This microturbine in the ORNL Recuperator Testing Facility is used to test metal specimens to determine their suitability for high-temperature recuperators.
Without warning, the August 14, 2003, power blackout removed electricity for millions of people in the United States and Canada. The next day manufacturers still had no power, contributing to an estimated cost to the U.S. economy of $6 billion.
Meanwhile, in Ontario, New York, Harbec Plastics, which machines complicated plastics parts, operated during the blackout without interruption, owing to an array of 25 Capstone microturbines. Fired by natural gas, each microturbine produces 30 kilowatts (kW) of electricity and virtually no pollutants. The array's waste heat is recovered and used both to heat water and air (in winter) and cool the building space in summer.
Typically, about two-thirds of the fuel energy used to generate electricity in central power stations is discarded as waste heat and then as losses incurred in power transmission and distribution. By the time the power reaches the point of use, total efficiency can drop to 30%. However, efficiency can be raised to more than 70% by locating each power source close to the customer and productively using the source's waste heat for heating, cooling, and controlling humidity in each appropriately sized commercial or institutional building. Since the 1990s the Department of Energy and the private sector have worked together to develop such distributed energy (DE) technologies, also called cooling, heating, and power (CHP) units and, more recently, integrated energy systems (IES).

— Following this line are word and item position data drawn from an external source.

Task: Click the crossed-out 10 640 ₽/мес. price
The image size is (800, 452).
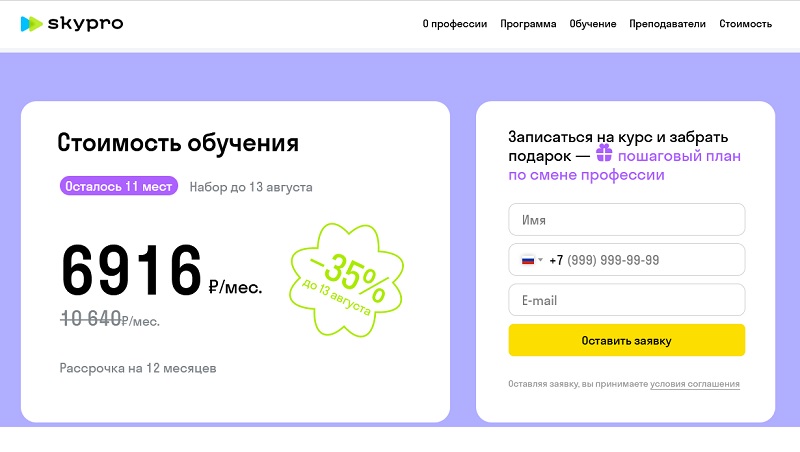Action: pyautogui.click(x=110, y=320)
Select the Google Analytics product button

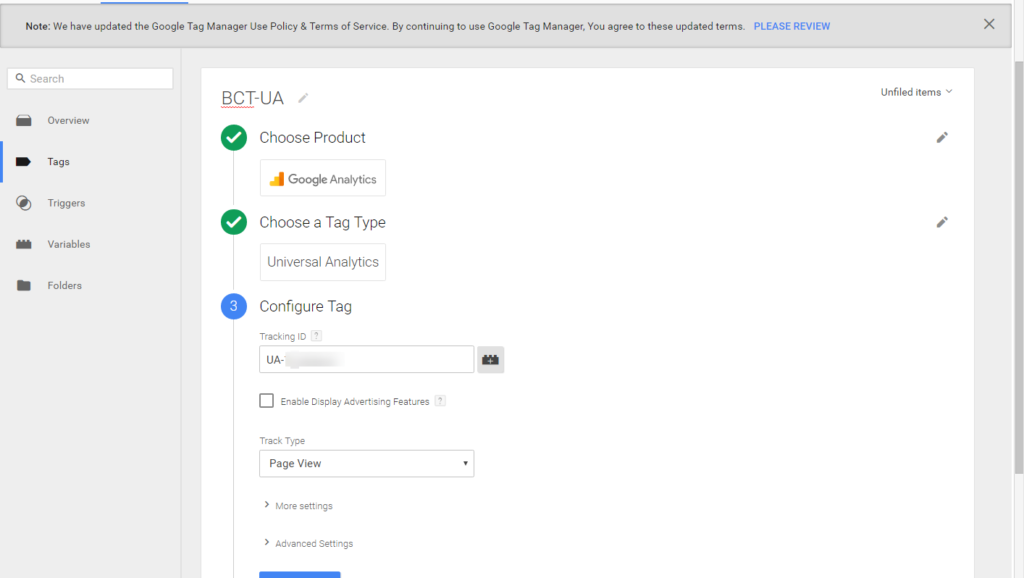point(322,177)
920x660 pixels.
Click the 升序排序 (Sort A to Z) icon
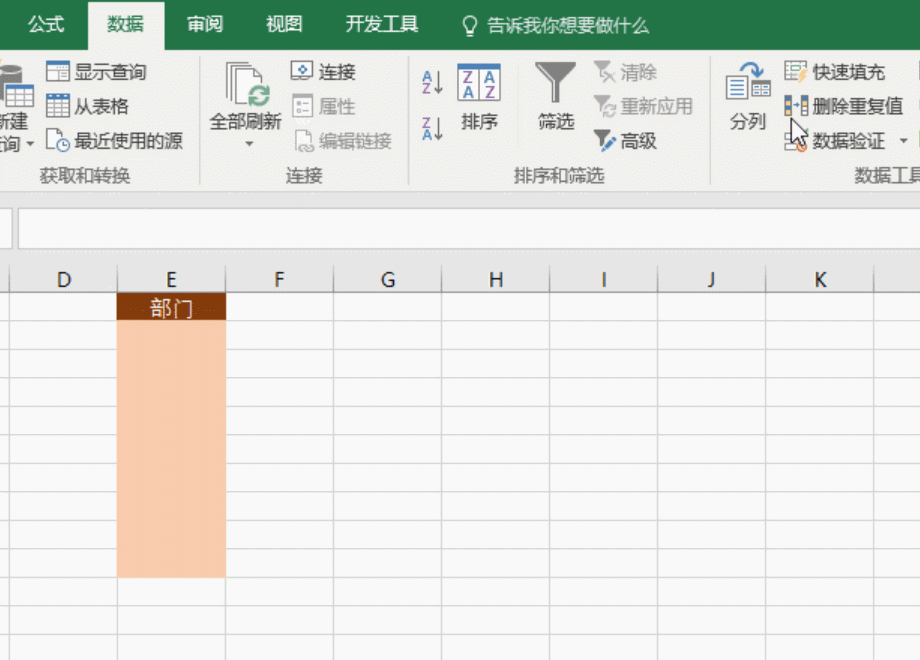click(430, 85)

DOE is seeking to demonstrate that IES units in operation throughout the United States can increase the nation's energy efficiency, reliability, and security, reduce dependence on imported oil, and simultaneously lower emissions of pollutants that threaten health and a stable climate. DOE's goals are to develop the next generation of clean, efficient, reliable, and affordable DE technologies, integrate these technologies into appropriately sized end-use sites, and capture waste heat, or thermal energy, to more than double energy efficiency for heating and cooling of buildings.
Ready for Prime Time.
DOE asked ORNL to focus on three types of energy sources, or "prime movers," for IES units: industrial gas turbines, reciprocating engines, and microturbines. All of these sources can burn natural gas and produce two types of energy: electricity and waste heat. These sources would be integrated with a "thermally activated" technology, such as an absorption chiller for cooling, a desiccant wheel for dehumidification, or a steam generator or heat exchanger for heating water or air.

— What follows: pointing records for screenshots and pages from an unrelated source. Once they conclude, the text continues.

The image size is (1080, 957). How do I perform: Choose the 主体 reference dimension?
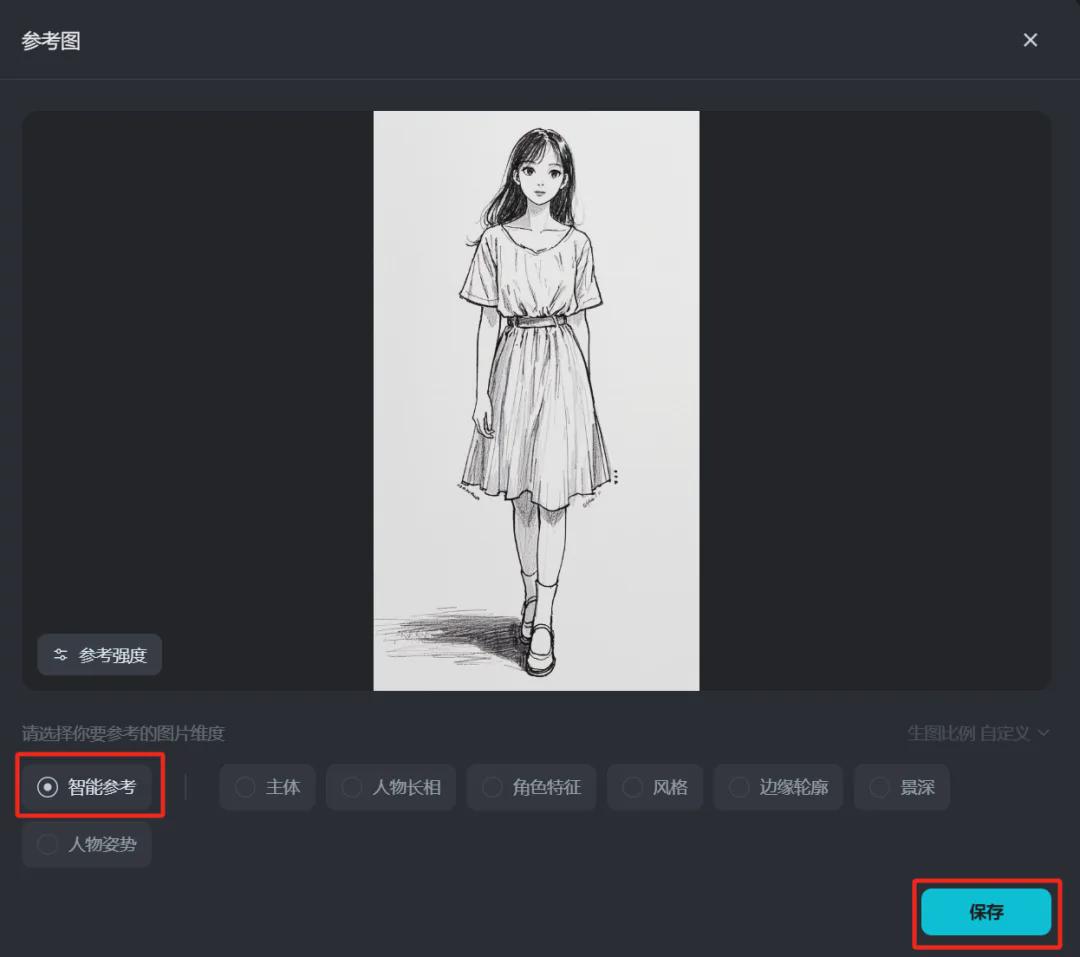click(x=267, y=787)
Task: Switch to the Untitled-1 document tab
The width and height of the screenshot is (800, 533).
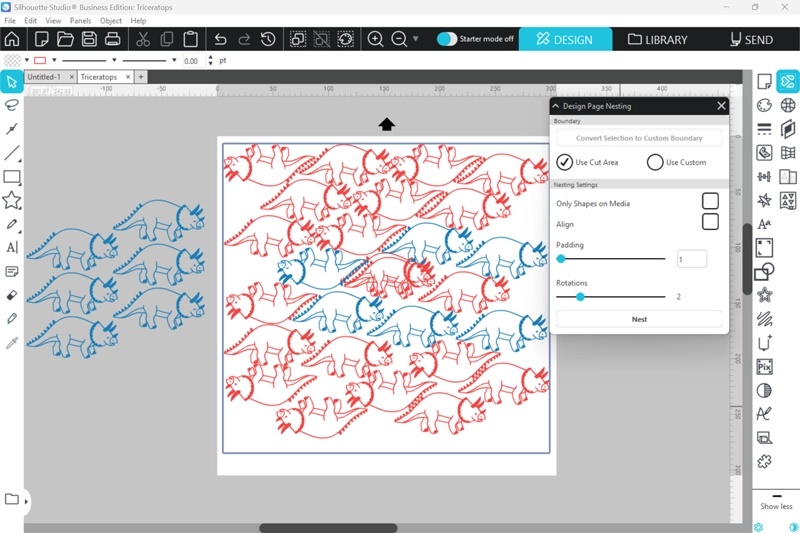Action: pos(44,77)
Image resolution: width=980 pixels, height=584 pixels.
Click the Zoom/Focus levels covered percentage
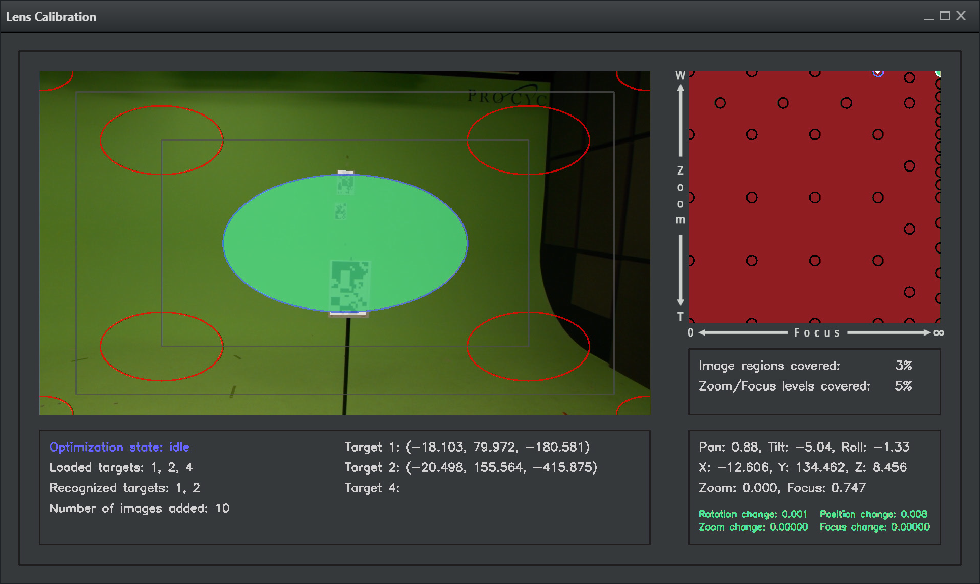[903, 385]
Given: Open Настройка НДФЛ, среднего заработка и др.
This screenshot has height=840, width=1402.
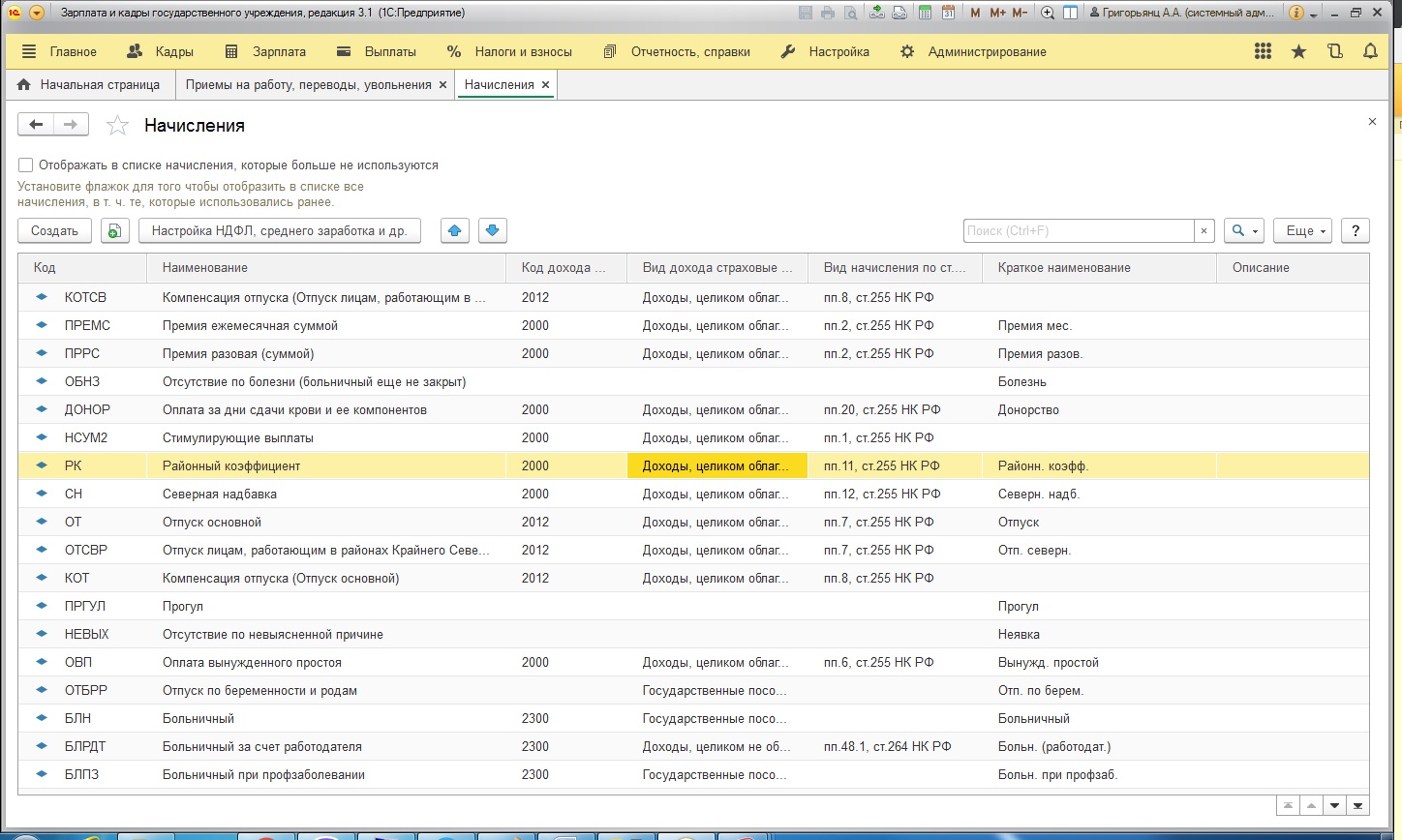Looking at the screenshot, I should tap(279, 231).
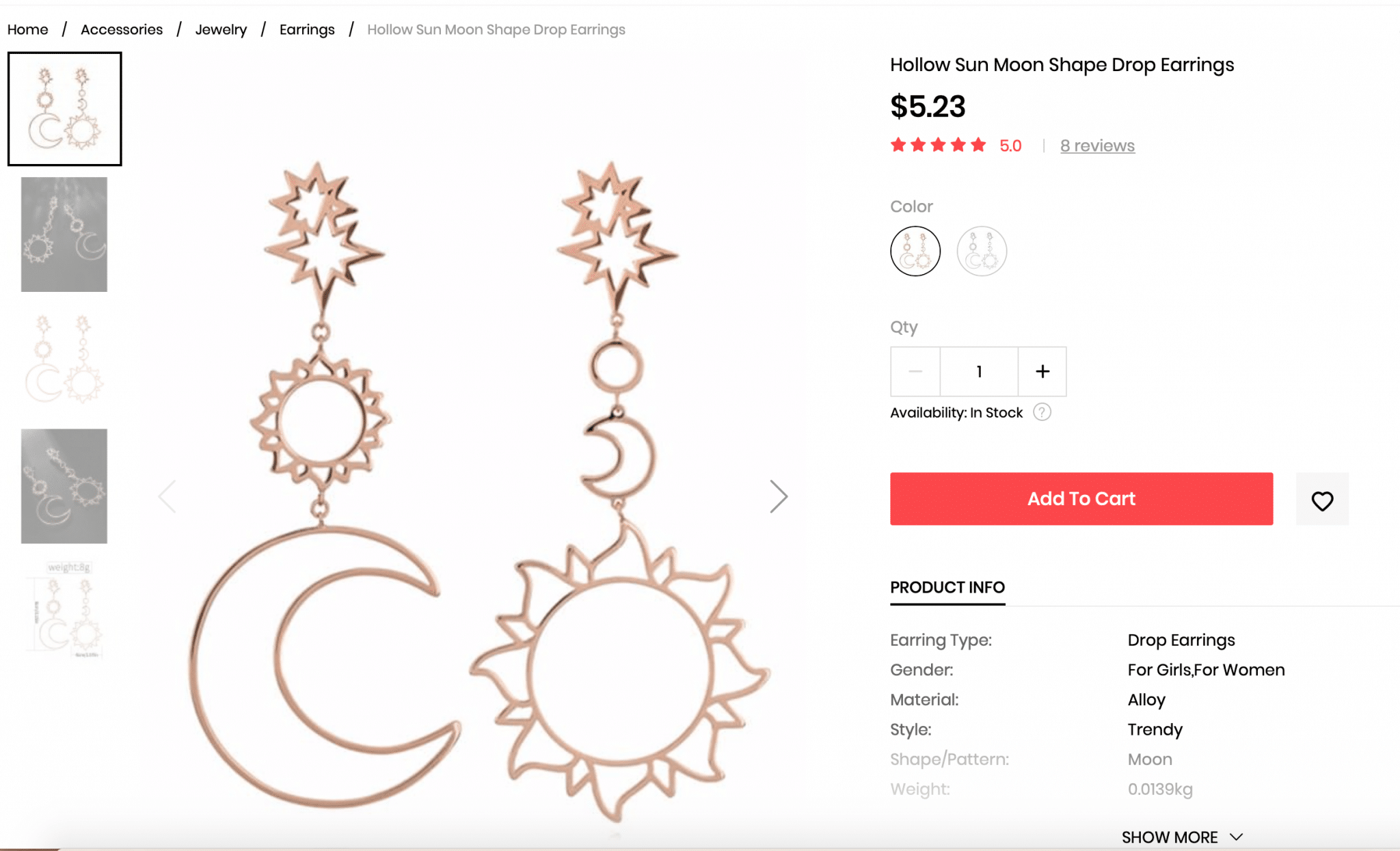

ORNL supported the development by UTC Power, a United Technologies Company, of the UTC PureComfort- system, a reliable IES with ultra-low emissions that features a 112-ton absorption chiller powered by waste heat from four to six 60-kW microturbines.
The double-effect chiller provides cooling and heating from the same unit, conserving space and simplifying design. In summer the chiller uses waste heat from the microturbine as the source of energy for driving the fluid that extracts heat from water to chill and provide air conditioning. The CHP technology has an efficiency of up to 80%.
ORNL scientists have teamed with industrial partners to figure out how to capture heat from each turbine or engine and transfer the heat to a thermally activated system to provide cooling, dehumidification, or heating. ORNL's Jim Sand has promoted the use of waste heat for dehumidification in schools and other buildings to improve air quality and prevent the growth of mold and other allergens. Waste heat from engines and turbines can be combined with a desiccant system to create a more comfortable environment where temperature and humidity are controlled independently. Air can be passed through a desiccant wheel, which absorbs the moisture and sends the resulting dry air into the building. The waste heat dries the desiccant wheel so that it can again pick up moisture from indoor air.
In 2001 DOE asked ORNL to solicit proposals from companies that manufacture engines, turbines, and heat exchangers, as well as from end users that can benefit from IES units. ORNL personnel served as technical project managers in cost-shared contracts between DOE and industry, which bore 43% of the cost. The ORNL project managers provided technical expertise to the industrial partners and helped identify the best ways to capture waste heat for making what the end user wanted, such as chilled water for air conditioning or heat for steam. By 2004 several partners had met the DOE goal of combining individually optimized products on-site.